カチンの人々が暮らす地域は生物がたいへん豊かなため、生物多様性保護プロジェクトがいくつもこの地で行なわれてきました。そういう地域だからこそ、私は自然保護の人類学について研究し、論文を書くようになりました。
現在の研究プロジェクトについて教えてください。
世界的な環境危機、ナショナリズムの高まり、中国の台頭が私たちの世界を変容させていますが、それらは相互にどう関係しているのでしょうか。それが私の研究の大枠を成す問題意識です。
私の研究の目的は、異なる学問分野を統合した、地域に根差した民族学的アプローチが、そうした大きな問いかけに答えるうえでいかに役立つかを示すことにあります。
より具体的な研究テーマは、カチン族のナショナリズム、天然資源、民族紛争、野生生物になります。たとえば、カチン族の独立運動が、カチンの自然を利用したい中国事業(10億ドル規模の翡翠採掘、熱帯雨林伐採、単一栽培農園、大規模水力発電ダム開発)といかに複雑に絡み合ってきたか。また、欧米の生物多様性保護論者とカチン族のナショナリストが出会うとどのようなことが起きるのか。
こうした研究では、「ネイチャー・自然」をめぐる争いと「ネイション・民族・国」をめぐる争いが複雑に絡み合っていることがわかり、そうした争いは切り離して理解することはできません。しかも、もう一つ課題があります。一方を他方に還元せずに、そうした複雑な関係を叙述するにはどうすればよいか、ということです。
東京カレッジ滞在中に達成したい目標は何ですか?
研究活動、論文や本の執筆をしながら、東京はもちろん、幅広く日本人研究者、カチン族その他の外国人研究者とも共同研究をしたいと思っています。私の研究は、ことに学際的に行なわれてきた日本のアジア研究や他の地域研究と響き合うものがあります。人類学や生態学などに対する日本人研究者のこれまでのアプローチについて学べることを楽しみにしています。

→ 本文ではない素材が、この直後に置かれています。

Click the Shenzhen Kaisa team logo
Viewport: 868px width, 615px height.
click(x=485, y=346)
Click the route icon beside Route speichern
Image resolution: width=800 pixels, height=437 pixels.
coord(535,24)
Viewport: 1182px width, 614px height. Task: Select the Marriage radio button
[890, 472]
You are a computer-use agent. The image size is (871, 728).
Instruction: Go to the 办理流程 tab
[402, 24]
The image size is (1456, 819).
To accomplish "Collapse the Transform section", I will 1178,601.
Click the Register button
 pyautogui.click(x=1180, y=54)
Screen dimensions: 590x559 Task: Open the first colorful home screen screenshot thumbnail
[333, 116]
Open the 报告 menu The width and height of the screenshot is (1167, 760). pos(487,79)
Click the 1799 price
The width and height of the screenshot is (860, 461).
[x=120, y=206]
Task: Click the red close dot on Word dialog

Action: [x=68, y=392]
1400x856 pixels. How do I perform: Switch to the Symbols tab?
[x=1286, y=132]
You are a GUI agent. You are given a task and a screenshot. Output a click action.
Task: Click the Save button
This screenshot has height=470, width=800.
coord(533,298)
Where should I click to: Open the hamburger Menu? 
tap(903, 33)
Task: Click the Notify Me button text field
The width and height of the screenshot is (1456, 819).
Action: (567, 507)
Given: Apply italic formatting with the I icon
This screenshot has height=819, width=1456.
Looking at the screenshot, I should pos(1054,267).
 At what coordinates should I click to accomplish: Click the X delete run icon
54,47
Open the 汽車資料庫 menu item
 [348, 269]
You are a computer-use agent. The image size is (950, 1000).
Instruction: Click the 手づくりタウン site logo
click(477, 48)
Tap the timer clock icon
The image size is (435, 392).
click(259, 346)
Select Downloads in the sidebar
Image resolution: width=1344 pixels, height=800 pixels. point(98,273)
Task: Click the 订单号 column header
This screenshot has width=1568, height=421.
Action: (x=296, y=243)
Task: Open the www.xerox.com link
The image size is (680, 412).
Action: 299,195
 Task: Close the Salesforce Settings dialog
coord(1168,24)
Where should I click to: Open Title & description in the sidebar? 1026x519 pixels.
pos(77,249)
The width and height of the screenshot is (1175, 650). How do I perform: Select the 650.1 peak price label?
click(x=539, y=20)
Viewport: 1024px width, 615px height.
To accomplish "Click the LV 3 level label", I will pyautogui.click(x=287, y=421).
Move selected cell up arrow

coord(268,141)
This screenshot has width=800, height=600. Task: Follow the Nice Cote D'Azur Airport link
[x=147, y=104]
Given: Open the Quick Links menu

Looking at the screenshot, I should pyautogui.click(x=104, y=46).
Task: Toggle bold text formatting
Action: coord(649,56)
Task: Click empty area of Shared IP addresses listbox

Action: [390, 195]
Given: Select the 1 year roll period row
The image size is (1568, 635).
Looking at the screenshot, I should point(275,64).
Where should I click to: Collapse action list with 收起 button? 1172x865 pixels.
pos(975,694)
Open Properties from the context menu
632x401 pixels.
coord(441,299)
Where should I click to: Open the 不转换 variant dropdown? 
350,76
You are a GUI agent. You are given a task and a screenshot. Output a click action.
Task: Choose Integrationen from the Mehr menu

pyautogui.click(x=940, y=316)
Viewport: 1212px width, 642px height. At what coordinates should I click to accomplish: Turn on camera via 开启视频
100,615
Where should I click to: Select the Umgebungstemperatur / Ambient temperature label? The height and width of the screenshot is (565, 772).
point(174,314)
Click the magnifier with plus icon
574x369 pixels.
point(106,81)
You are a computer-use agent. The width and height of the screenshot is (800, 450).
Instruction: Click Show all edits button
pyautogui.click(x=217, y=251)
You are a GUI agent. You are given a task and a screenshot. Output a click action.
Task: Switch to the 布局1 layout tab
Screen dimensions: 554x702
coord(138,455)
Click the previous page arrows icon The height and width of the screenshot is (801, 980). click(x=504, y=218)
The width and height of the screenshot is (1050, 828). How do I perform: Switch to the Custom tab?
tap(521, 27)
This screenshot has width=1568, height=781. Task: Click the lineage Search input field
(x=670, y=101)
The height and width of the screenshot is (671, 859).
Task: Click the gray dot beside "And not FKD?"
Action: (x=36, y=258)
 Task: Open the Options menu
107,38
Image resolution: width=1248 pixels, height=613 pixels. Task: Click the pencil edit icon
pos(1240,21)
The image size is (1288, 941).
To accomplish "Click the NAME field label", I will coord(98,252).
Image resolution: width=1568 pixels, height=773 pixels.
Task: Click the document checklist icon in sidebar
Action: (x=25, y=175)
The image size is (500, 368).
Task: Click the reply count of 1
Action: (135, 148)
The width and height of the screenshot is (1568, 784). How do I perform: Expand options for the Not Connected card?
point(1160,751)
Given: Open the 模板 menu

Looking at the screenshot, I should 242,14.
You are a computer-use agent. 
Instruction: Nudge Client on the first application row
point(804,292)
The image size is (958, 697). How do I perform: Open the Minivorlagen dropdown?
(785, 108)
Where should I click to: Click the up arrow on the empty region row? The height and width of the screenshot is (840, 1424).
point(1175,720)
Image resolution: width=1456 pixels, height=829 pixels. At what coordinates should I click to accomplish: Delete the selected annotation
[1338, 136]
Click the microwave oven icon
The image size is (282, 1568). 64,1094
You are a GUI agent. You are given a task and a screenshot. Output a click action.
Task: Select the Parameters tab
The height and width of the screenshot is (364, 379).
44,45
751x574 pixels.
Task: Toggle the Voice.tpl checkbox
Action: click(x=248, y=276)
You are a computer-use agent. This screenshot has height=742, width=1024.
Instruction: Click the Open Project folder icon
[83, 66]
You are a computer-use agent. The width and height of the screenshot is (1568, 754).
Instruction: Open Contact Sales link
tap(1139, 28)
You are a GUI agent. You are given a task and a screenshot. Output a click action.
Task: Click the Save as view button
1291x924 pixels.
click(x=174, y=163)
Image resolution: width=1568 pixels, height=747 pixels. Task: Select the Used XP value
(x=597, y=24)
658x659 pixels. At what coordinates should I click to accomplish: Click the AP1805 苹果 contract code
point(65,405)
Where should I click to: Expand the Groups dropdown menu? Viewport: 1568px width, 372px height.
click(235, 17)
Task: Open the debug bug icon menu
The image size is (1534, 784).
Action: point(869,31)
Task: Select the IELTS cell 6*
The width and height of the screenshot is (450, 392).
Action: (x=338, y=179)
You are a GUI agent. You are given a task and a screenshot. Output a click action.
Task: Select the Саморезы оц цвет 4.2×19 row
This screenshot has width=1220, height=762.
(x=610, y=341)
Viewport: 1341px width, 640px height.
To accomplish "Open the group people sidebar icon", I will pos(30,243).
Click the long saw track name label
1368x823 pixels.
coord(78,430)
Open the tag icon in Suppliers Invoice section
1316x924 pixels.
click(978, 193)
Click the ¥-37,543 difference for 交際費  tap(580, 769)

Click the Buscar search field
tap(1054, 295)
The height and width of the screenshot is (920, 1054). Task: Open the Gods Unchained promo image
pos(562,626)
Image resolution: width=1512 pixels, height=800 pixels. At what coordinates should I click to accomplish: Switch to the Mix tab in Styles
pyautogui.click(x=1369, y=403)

そういうわけで、東京カレッジが「学際的な広場(アゴラ)」であること、つまり、あらゆる分野の研究者が集い、出会い、話せる開かれた場であることがとても気に入っています。ポストドクトラル・フェローとしてのこれから3年間、思いもよらない人との出会いがあり、予期せぬ比較研究や共同研究が生まれることでしょう。
最後に、東京カレッジは私たち大学人に、もっと公共に目を向けるよう求めています。この要請に応えるべく、複雑な問題の答えを探るだけでなく、研究分野を越え、わかりやすい言葉で語り、私の研究にオンラインで自由にアクセスできるようにします。
東京カレッジで新しい仲間と研究できるのが楽しみですし、東京カレッジ・スタッフの多大な配慮に感謝しています。